The capital of Bulgaria, Sofia is both a modern city and an historic treasure filled with landmarks reflecting over 2,000 years of Greek, Roman, Ottoman, and Soviet occupation. Away from the buildings and boulevards, vast parks and manicured gardens offer a welcome respite. Many cultural institutions are located in Sofia, including the National Opera House, the National Philharmonic Orchestra, the National Music Academy, and the Ivan Vazov National Theater. Residents and visitors alike enjoy some of Bulgaria’s finest museums, theaters, sidewalk cafés, art galleries, and open markets.

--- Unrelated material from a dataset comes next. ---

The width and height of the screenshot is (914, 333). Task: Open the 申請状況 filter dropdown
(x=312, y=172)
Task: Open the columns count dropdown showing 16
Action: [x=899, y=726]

With a lively nightlife and millennia-old ruins, Plovdiv mingles both the new and the old. Like Rome, Plovdiv straddles seven hills; but as it is Europe’s oldest continuously inhabited city it is far more ancient. The romantic old town is packed with 19th-century mansions that are now house-museums, galleries and guesthouses.

Bulgaria’s second cosmopolitan city hosts many music and art festivals which draw large crowds, while renovations in the Kapana creative quarter and Tsar Simeon Gardens have given the city new spirit. Plodiv sits between Bulgaria, Greece, and Turkey, and was once a good place to stop for any weary traveler.


Varna, a port city and seaside resort on Bulgaria’s Black Sea, is considered the sea capital of Bulgaria. With vibe of a modern metropolitan city, you only have to walk a few steps from the hustle and bustle to find forgotten side streets and ancient Roman ruins. The city is known for the "Gold of Varna"--6,000-year-old Thracian jewelry discovered in a necropolis--displayed at the Archaeological Museum. In the summer, Varna comes alive as a European cultural center, hosting the world-renowned Varna Summer International Festival and many other events.